Daimler gibt bei Elektroautos kräftig Gas, führt Brennstoffzellenautos aber nur in kleinen Schritten ein. Mercedes-Entwicklungschef Ola Källenius weist indes den Eindruck zurück, dass sich die Begeisterung für die Brennstoffzelle stark abgekühlt habe, weil die Reichweite von E-Autos immer größer wird.

Stuttgart - Daimler lehnt eine Nachrüstung der Hardware von Abgassystemen zwar weiter ab, will aber Unternehmen mit den erforderlichen Informationen unterstützen, die solche Nachrüstpakete in eigener Regie anbieten wollen, wie Daimler-Vorstand Ola Källenius ankündigt. Auf der Automesse IAA stehen bei dem Stuttgarter Konzern vor allem Fahrzeugstudien im Rampenlicht, die einen Ausblick auf das autonome Fahren und den Ausbau der alternativen Antriebe geben. Bei den Elektroautos will Daimler kräftig Gas geben, der Einstieg in den Markt für Brennstoffzellenautos erfolgt nach langem Anlauf dagegen eher in kleinen Schritten, wie Källenius erläutert.

 
Herr Källenius, Ihre erste IAA als Forschungs- und Entwicklungschef wird überschattet von der Dieselkrise und der Debatte über drohende Fahrverbote. Freuen Sie sich trotzdem auf die Messe?
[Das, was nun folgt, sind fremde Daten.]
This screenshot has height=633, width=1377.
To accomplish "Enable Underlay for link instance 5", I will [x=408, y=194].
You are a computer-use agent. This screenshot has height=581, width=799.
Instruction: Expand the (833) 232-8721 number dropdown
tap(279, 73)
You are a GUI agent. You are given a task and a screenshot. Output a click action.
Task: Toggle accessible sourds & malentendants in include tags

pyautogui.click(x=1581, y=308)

Natürlich freue ich mich drauf. Frankfurt ist immer etwas ganz Besonderes. Das ist ja so eine Art Heimspiel für die deutsche Autoindustrie. Das wird sicherlich ein Highlight des Jahres.
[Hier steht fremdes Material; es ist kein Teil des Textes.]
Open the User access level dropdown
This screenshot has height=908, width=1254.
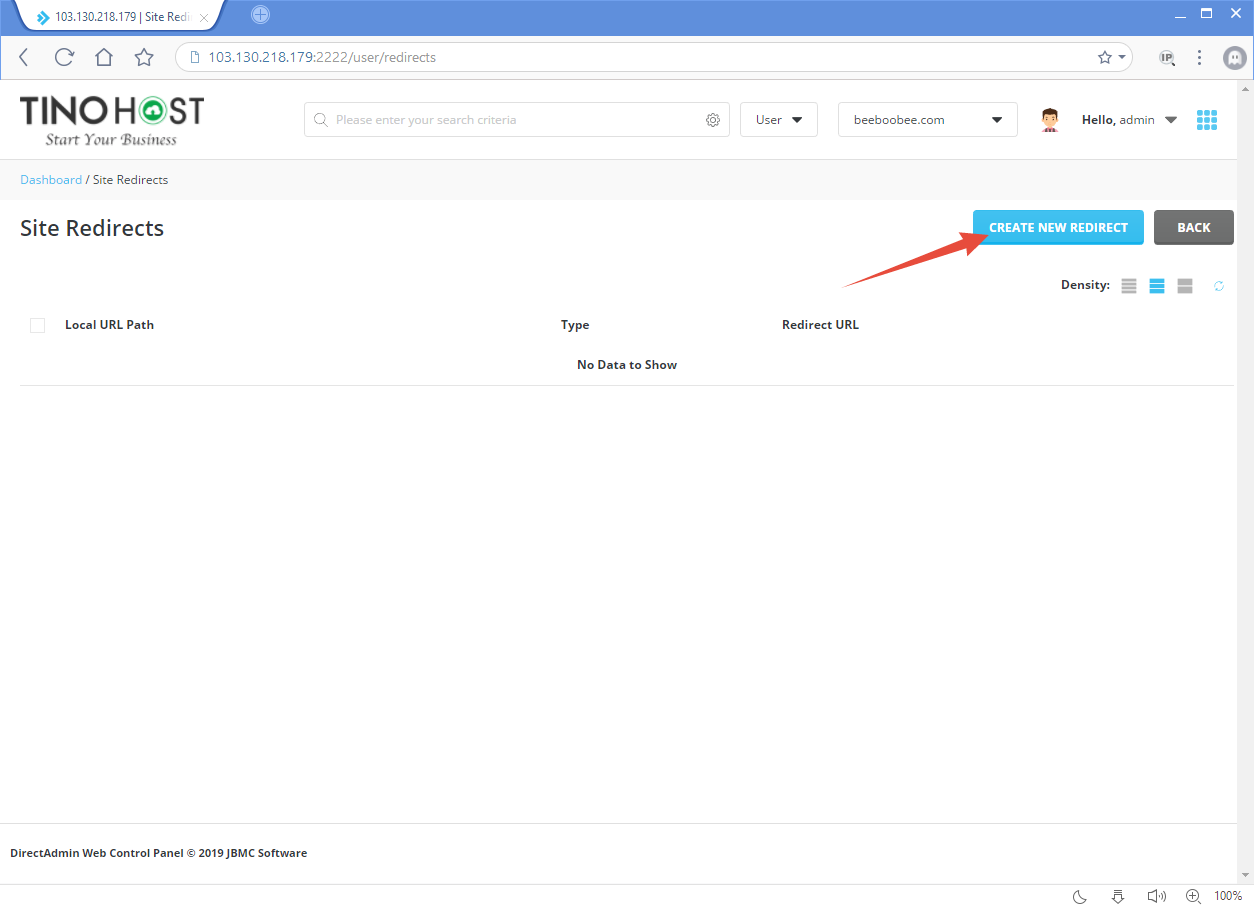tap(778, 120)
Etliche Autohersteller wie etwa Nissan oder Tesla verzichten in diesem Jahr auf den Auftritt in Frankfurt. Verliert die Messe an Attraktivität?
Die IAA ist für uns nach wie vor eine sehr wichtige Messe. Wir gehen hier in diesem Jahr neue Wege. Wir nutzen die IAA wie gewohnt, um viele neue Produkte und Innovationen zu präsentieren, zugleich erweitern wir das Informationsangebot über das Auto hinaus. In Kooperation mit dem Veranstalter der alljährlich in Texas stattfindenden Konferenz South by Southwest geht in der Frankfurter Festhalle die erste „me convention“ über die Bühne. Dort wird der Blick in die Zukunft gerichtet: Welche Techniktrends gibt es, welche gesellschaftlichen Entwicklungen sind damit verbunden?
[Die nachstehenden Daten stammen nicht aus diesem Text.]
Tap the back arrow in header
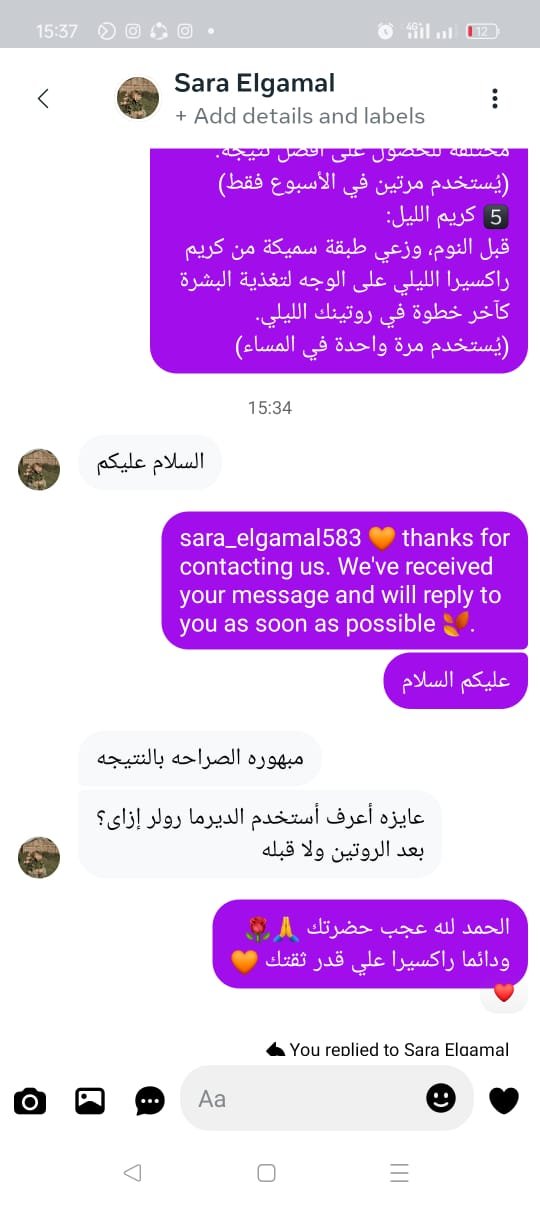 [43, 98]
In der Debatte über den Diesel und drohende Fahrverbote fordern zahlreiche Politiker und auch das Kraftfahrzeuggewerbe, dass die Autohersteller nicht nur Software-Updates durchführen, sondern auch technische Nachrüstungen bei der Hardware vornehmen, um den Schadstoffausstoß zu senken. Muss Daimler da nicht nachlegen?
Wir haben beim Dieselgipfel in Berlin einen sehr wichtigen Schritt nach vorn gemacht. Über drei Millionen Fahrzeuge mit Euro 5 und Euro 6 erhalten ein Software-Update. Dafür können wir auch Erkenntnisse nutzen, die wir bei der Entwicklung unserer neuen Motorenfamilie gewonnen haben. Damit senken wir den Stickoxidausstoß im Durchschnitt aller Fahrzeuge um 25 bis 30 Prozent. Hinzu kommen Umtauschprämien für ältere Diesel. Zudem rollen wir unsere neue Motorengeneration schnellstmöglich aus. Auf den Vierzylinder in der E-Klasse folgt nun der Sechszylinder in der S-Klasse. All dies greift Hand in Hand und bringt erhebliche Verbesserungen im Rahmen des technisch Möglichen.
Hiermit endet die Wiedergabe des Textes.